Plus an anecdote from play-by-play announcer Josh Suchon:
“When the A’s traded for Kotsay [as a player in 2004], somebody (probably Susan Slusser) asked what fans should expect from him. I’ll never forget his answer. Something like, ‘I may not impress you Day 1, or Week 1, but I’ll grow on you over the season. I just want to win.’”
At 46 years old, Kotsay is the sixth-youngest manager in the majors right now, notes Gallegos:
- Oliver Marmol, STL: 35 years, 172 days
- Rocco Baldelli, MIN: 40 years, 87 days
- Kevin Cash, TBR: 44 years, 15 days
- David Ross, CHC: 44 years, 277 days
- Chris Woodward, TEX: 45 years, 177 days
- Mark Kotsay, OAK: 46 years, 19 days
Whatever happens, recent history suggests Kotsay should get enough leash to prove himself one way or other. Granted, a three-year contract for a manager is only a financial commitment, as MLB coaches are fired all the time — even rookie managers sometimes, early in rebuilding projects if the teams don’t like how things are going.
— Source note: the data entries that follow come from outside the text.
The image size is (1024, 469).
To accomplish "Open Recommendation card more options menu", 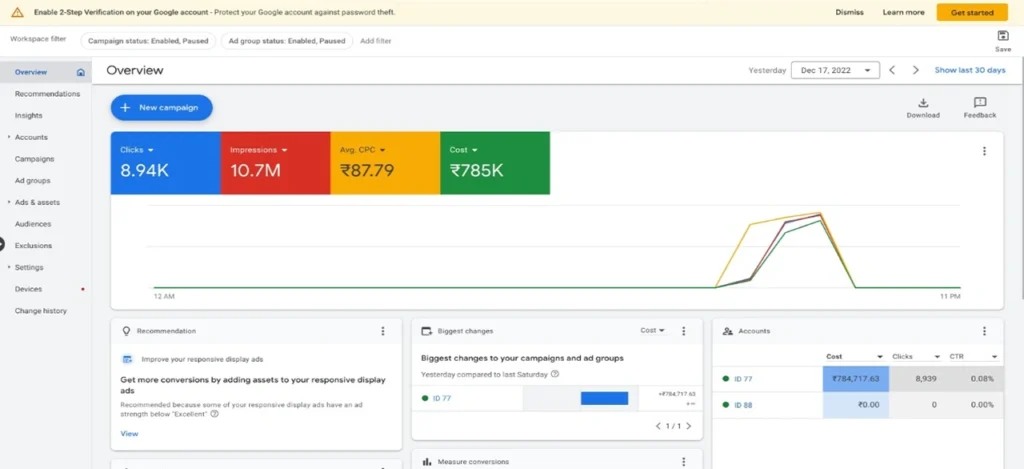I will point(382,331).
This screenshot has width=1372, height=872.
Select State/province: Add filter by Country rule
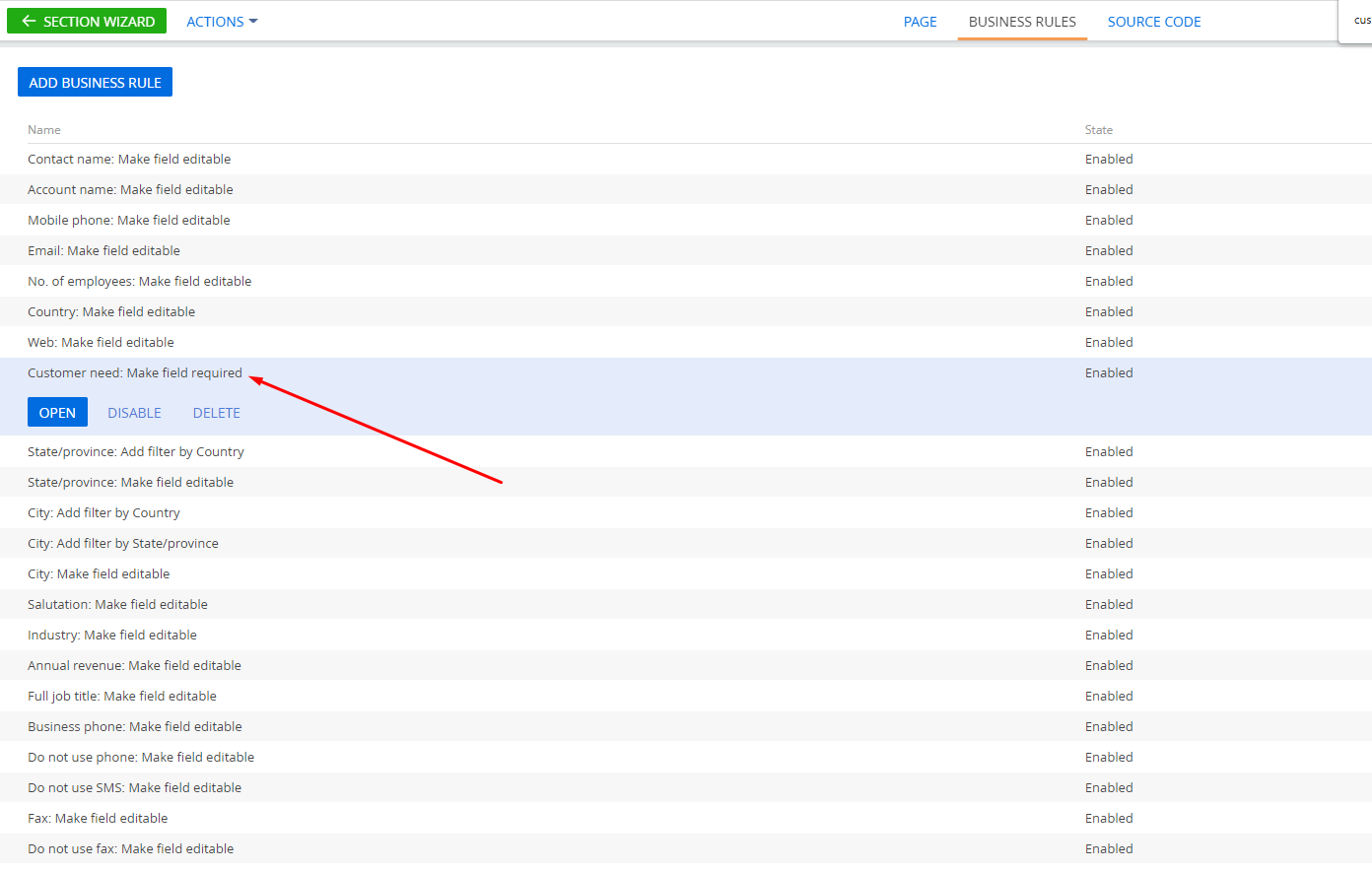686,451
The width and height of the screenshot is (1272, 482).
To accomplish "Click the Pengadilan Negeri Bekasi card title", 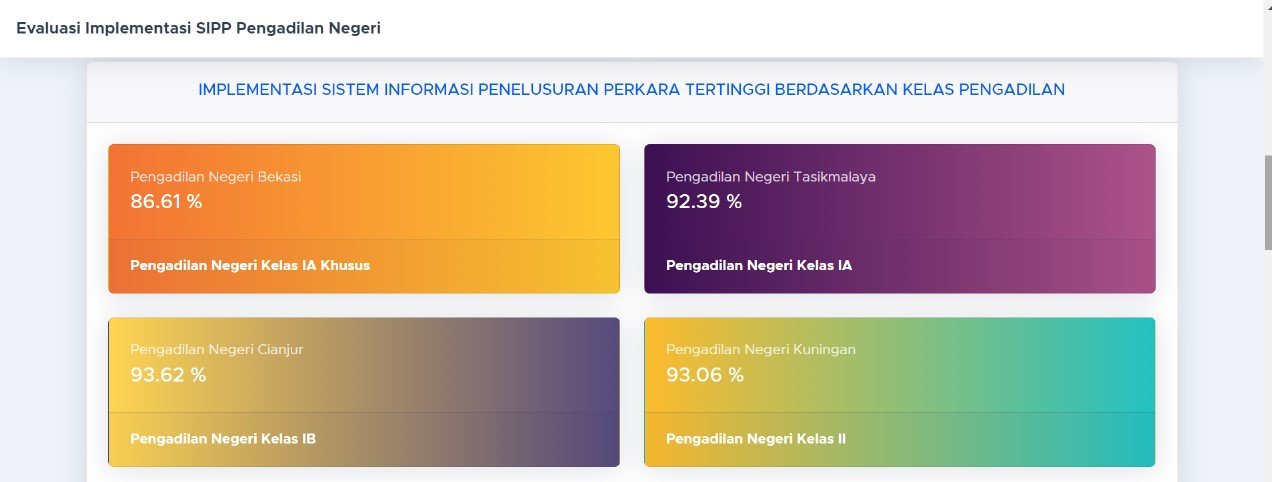I will pyautogui.click(x=215, y=177).

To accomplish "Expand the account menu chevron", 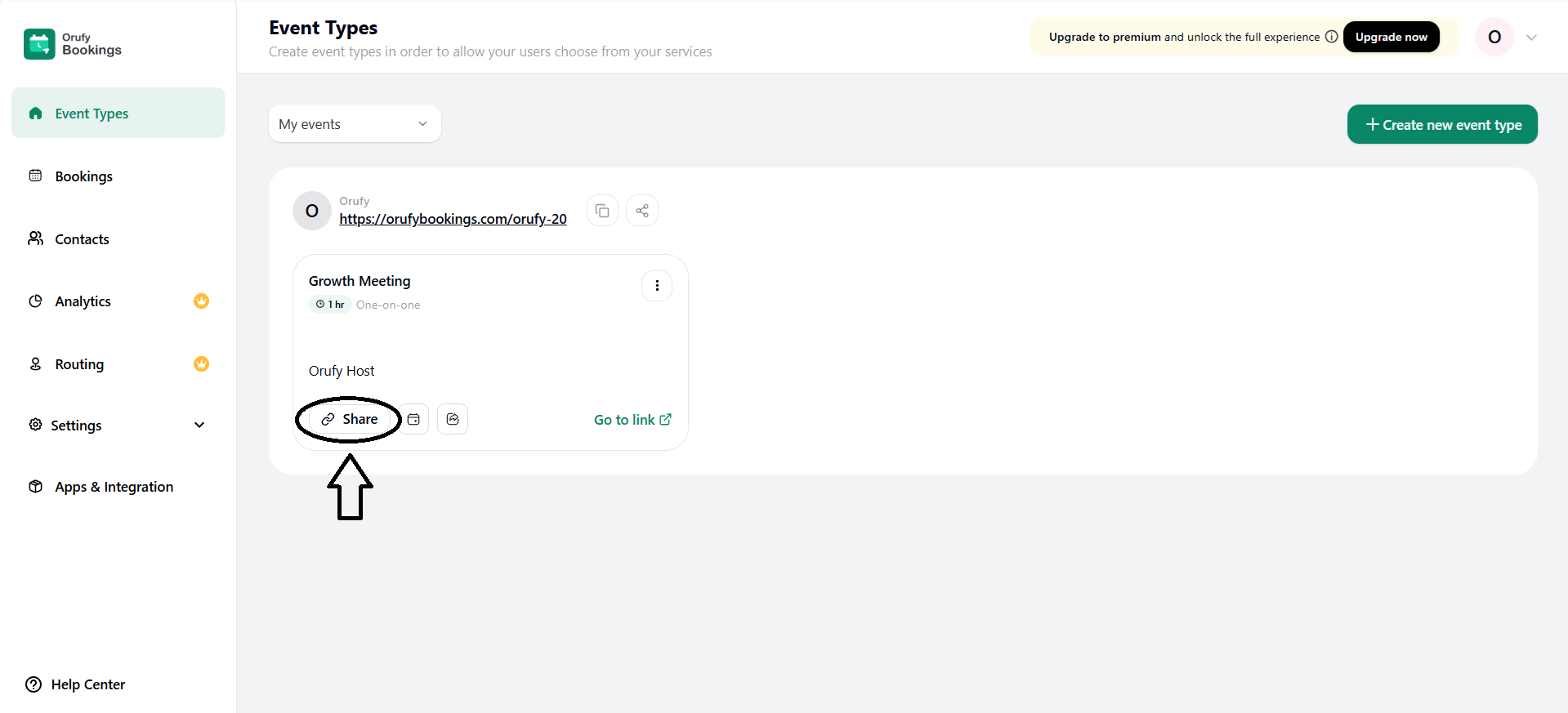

But Oakland hasn’t done business that way lately, as nobody has lasted fewer than four seasons since the mid-80s, and their latest pick is somebody they’re already fully familiar with as he’s spent substantial time in the organization.
On that last note, Kotsay joins Williams, Martin, La Russa, Bauer, and Newman as the only Oakland managers who also played for the A’s, although McNamara spent time in their minor league system. Expand to all of franchise history and Earle Mack, Jimmy Dykes, and Eddie Joost all played for and later managed the Philadelphia A’s, and Haywood Sullivan did the same with the Kansas City A’s. (Joost did both jobs simultaneously in 1954 as a player/manager.)
Welcome Kots, the 19th manager in Oakland history!